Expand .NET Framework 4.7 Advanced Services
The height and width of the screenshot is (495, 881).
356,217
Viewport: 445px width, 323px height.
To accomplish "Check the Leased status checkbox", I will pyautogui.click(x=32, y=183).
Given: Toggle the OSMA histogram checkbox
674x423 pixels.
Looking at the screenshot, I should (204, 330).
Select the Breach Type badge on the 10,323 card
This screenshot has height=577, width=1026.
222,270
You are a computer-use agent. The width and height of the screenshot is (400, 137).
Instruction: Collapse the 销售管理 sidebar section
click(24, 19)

---

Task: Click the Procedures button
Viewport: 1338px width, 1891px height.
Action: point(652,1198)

* **PROBLEM STATEMENT**: Convert the entries starting at the line containing "Given: Toggle the OSMA histogram checkbox" and ending at the line containing "click(24, 19)" into a JSON list of strings, one string per line, with blank lines omitted.

* **EXERCISE OUTPUT**:
[
  "Given: Toggle the OSMA histogram checkbox",
  "674x423 pixels.",
  "Looking at the screenshot, I should (204, 330).",
  "Select the Breach Type badge on the 10,323 card",
  "This screenshot has height=577, width=1026.",
  "222,270",
  "You are a computer-use agent. The width and height of the screenshot is (400, 137).",
  "Instruction: Collapse the 销售管理 sidebar section",
  "click(24, 19)"
]